I stood in blissful repose, hundering madness all around, forgetting I was in a half-empty warehouse surrounded by Kia salesmen, drinking lukewarm Budweiser, with a giant robot looming over my shoulder.
As an outsider looking in, and as someone who, perhaps foolishly, holds artists and those who create my kind of art to a higher standard, I would imagine that performing for a room half full of local media/promotion types on the eve of a weekend long, corporate-sponsored event intended to pimp the 2010 Kia Soul leaves a ghastly wad of shame lodged deep in your stomach, and that after assisting in such a cause you might imagine your skin to have a slick, greasy sheen, as if you just crawled out of a pit of lifeless, festering ooze.
I found myself debating this peculiar artistic dilemma as the Secret Machines, a band I enjoy very much, prepared to take the stage at a converted warehouse space in downtown Phoenix. To my left was the “bar”, a makeshift countertop where a couple of hired stooges were handing out free cans of Budweiser and Mountain Dew. To my right, inexplicably, was a 20-foot tall cardboard robot. Banquet tables overflowed with various Kia product fliers. Behind the band was a large decorative mural that had multi-colored 2010 Kia Souls juxtaposed with-no shit-little tiny sheep. The implications were staggering. Apparently, Kia’s ad wizards have resorted to calling the American public exactly as they see us: sheep! I’m not sure if they were trying to be ironic or flat out insulting or if maybe they’ve finally just given up, as in a “nobody is buying cars anyway…we might as well tell the truth” kind of statement. Their diabolical marketing scheme was lost on me, however. I just wanted to see the Machines. Besides, I already have a sporty mid-sized compact SUV.
The band began their abridged set with “Nowhere Again”, without question their most recognizable song, and if the shiny-shirt wearing guys in the front row thought the warm-up DJ mouse-clicking Itunes dance jams earlier was loud, well, they must not understand loud like some of us do. The Secret Machines are a LOUD band. It starts with drummer Josh Garza, who sets up stage left rather than the traditional background locale. Garza, it seems, uses small trees for drumsticks—for sheer force and consistency, his is a tough act to follow.
Brandon Curtis runs the show; songwriter, singer, guitarist, keyboardist, etc. His brother Ben quit the group in late 2007 to form School of Seven Bells. My first experience with the Machines was in early 2005, and the demonstration that Garza and the Curtis brothers put on that night was awe-inspiring, to say the least. I’m not saying that the current lineup (guitarist Phil Karnats now rounds out the trio) is lacking in any way, and perhaps this evening’s shortened set wasn’t the most honest representation, but I can’t help feeling that some of the magic has lifted.
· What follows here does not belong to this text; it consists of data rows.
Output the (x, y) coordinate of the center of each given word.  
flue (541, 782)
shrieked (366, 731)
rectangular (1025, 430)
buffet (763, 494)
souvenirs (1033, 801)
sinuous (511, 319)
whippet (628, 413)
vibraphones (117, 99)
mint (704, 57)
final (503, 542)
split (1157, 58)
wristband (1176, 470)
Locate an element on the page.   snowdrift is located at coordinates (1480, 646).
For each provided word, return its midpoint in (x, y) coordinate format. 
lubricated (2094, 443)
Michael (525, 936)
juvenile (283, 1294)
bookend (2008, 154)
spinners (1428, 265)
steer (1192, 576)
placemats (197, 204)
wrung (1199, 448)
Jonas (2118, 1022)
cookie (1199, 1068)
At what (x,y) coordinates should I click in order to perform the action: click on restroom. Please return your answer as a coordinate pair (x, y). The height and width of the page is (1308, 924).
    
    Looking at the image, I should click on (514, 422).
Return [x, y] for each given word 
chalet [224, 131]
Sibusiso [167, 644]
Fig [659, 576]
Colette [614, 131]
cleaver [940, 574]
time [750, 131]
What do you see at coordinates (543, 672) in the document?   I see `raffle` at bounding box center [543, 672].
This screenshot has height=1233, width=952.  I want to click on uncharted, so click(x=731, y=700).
Their most recent, self-titled LP, while nowhere near as captivating as the first two records, does manage a few great moments. One of which, “The Walls Are Starting to Crack”, with it’s devastating mid-section, featured Garza absolutely losing his shit during a freakish, five-armed drum solo, and it was easily the most memorable moment of the night. The rest of the set pulled mostly from the band’s earlier work, from a slow-burn take on the sad-sack anthem “Alone, Jealous, and Stoned”, to a typically vamped out version of “Sad and Lonely”, to their crowning achievement, Now Here Is Nowhere’s ten minute opening opus “First Wave Intact”.
I'm hard pressed to pinpoint a riff, written in the last 15 years, that rivals the one in “First Wave Intact” in terms of monstrosity and face-melting potential. The song totally wails and the Machines held nothing back as they barreled their way through it. Safe to say that by now, all the shiny-shirt PR guys were making for the exits. This was not their kind of noise. For a moment I stood in blissful repose, feeling the thundering madness all around me, briefly forgetting that I was in a half-empty warehouse surrounded by Kia salesmen, drinking lukewarm Budweiser, and feeling very sketchy about the giant robot looming over my shoulder. That moment felt like any other Secret Machines show, as I stood there cursing myself for forgetting my earplugs.
The band called it a night after eight songs, playing barely an hour. I had already resigned myself to the fact that this wouldn’t be a proper Machines gig—one look at the stage set-up told me that, as Brandon’s keyboard was nowhere to be found. If I wasn’t going to be able to hear “You Are Chains” or “1,000 Seconds” than I certainly wasn’t getting the full experience. Not to seem bitter or ungrateful—on the contrary, I would like to thank the folks at Kia for making an effort, for bringing a great band to town, and for giving me those three free drink tickets. I imagine lukewarm Budweiser can only taste that good when you’re standing in a dusty Arizona warehouse in the middle of August.
I’d like to thank the band, as well. It can’t be easy fulfilling these kinds of corporate obligations, even if it does mean a decent paycheck. With the music industry in shambles, perhaps any paying gig is as good as the next.